__What you will do__:
Give the data back exactly as it stands.

__Supplied information__:
◆ ◆ ◆ ◆

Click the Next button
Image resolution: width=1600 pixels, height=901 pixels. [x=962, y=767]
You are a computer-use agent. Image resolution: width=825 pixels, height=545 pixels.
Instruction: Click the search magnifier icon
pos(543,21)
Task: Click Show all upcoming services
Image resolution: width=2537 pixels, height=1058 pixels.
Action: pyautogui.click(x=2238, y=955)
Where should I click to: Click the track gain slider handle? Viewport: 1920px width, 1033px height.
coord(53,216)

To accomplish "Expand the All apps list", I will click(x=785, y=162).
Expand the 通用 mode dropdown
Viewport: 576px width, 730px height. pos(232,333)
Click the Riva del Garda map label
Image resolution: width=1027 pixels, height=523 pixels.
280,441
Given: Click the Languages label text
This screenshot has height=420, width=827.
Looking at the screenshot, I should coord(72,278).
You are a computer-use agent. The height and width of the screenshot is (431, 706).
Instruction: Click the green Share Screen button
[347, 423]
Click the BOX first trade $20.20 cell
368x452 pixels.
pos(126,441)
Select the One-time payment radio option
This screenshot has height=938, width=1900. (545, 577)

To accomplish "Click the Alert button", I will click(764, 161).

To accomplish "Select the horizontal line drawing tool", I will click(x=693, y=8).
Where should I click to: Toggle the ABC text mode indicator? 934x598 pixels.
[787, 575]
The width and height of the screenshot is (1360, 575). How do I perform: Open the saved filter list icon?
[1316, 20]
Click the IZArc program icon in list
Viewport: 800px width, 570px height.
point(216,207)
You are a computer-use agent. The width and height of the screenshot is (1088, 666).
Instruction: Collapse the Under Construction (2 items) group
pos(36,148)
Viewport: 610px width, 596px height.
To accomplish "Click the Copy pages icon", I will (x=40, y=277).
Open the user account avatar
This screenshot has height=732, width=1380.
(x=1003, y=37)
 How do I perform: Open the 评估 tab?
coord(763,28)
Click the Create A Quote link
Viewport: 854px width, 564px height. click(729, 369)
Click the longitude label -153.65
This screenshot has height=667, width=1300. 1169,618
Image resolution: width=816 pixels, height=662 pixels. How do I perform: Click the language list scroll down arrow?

◆ ◆ ◆ ◆

__Solution for this exercise__:
Click the Next button
Image resolution: width=1600 pixels, height=901 pixels. [x=962, y=767]
You are a computer-use agent. Image resolution: width=825 pixels, height=545 pixels.
Instruction: Click the search magnifier icon
pos(543,21)
Task: Click Show all upcoming services
Image resolution: width=2537 pixels, height=1058 pixels.
Action: pyautogui.click(x=2238, y=955)
Where should I click to: Click the track gain slider handle? Viewport: 1920px width, 1033px height.
coord(53,216)

To accomplish "Expand the All apps list", I will click(x=785, y=162).
Expand the 通用 mode dropdown
Viewport: 576px width, 730px height. pos(232,333)
Click the Riva del Garda map label
Image resolution: width=1027 pixels, height=523 pixels.
280,441
Given: Click the Languages label text
This screenshot has height=420, width=827.
Looking at the screenshot, I should coord(72,278).
You are a computer-use agent. The height and width of the screenshot is (431, 706).
Instruction: Click the green Share Screen button
[347, 423]
Click the BOX first trade $20.20 cell
368x452 pixels.
pos(126,441)
Select the One-time payment radio option
This screenshot has height=938, width=1900. (545, 577)

To accomplish "Click the Alert button", I will click(764, 161).

To accomplish "Select the horizontal line drawing tool", I will click(x=693, y=8).
Where should I click to: Toggle the ABC text mode indicator? 934x598 pixels.
[787, 575]
The width and height of the screenshot is (1360, 575). How do I perform: Open the saved filter list icon?
[1316, 20]
Click the IZArc program icon in list
Viewport: 800px width, 570px height.
point(216,207)
You are a computer-use agent. The width and height of the screenshot is (1088, 666).
Instruction: Collapse the Under Construction (2 items) group
pos(36,148)
Viewport: 610px width, 596px height.
To accomplish "Click the Copy pages icon", I will (x=40, y=277).
Open the user account avatar
This screenshot has height=732, width=1380.
(x=1003, y=37)
 How do I perform: Open the 评估 tab?
coord(763,28)
Click the Create A Quote link
Viewport: 854px width, 564px height. click(729, 369)
Click the longitude label -153.65
This screenshot has height=667, width=1300. 1169,618
Image resolution: width=816 pixels, height=662 pixels. How do I perform: Click the language list scroll down arrow?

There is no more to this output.